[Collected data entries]
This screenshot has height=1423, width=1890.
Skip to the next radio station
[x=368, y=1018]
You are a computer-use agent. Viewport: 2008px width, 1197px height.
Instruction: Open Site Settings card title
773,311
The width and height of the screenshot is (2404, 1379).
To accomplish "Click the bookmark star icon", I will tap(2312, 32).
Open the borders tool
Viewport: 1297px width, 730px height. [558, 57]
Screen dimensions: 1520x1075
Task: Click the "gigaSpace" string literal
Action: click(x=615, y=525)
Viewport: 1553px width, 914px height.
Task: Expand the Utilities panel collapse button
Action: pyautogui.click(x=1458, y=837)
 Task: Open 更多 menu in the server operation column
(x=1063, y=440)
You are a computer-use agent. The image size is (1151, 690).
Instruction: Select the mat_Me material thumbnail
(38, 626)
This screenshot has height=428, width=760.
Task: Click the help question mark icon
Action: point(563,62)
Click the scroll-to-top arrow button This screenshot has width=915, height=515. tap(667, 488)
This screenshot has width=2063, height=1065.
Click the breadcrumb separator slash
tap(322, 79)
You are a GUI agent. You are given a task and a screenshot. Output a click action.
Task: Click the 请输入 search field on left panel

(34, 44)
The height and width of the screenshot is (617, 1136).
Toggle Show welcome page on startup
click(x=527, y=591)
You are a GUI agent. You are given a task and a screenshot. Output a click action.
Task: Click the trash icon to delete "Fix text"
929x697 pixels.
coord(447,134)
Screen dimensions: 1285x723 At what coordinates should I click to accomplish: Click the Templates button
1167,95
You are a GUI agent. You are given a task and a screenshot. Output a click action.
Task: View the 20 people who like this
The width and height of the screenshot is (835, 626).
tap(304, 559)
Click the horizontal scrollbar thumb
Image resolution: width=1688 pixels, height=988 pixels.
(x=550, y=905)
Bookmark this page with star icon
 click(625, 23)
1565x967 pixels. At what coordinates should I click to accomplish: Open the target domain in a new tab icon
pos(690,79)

-- Your assignment --
The answer should be one number, namely how many lines of the entries above include the string "computer".

-- Result of the task --
2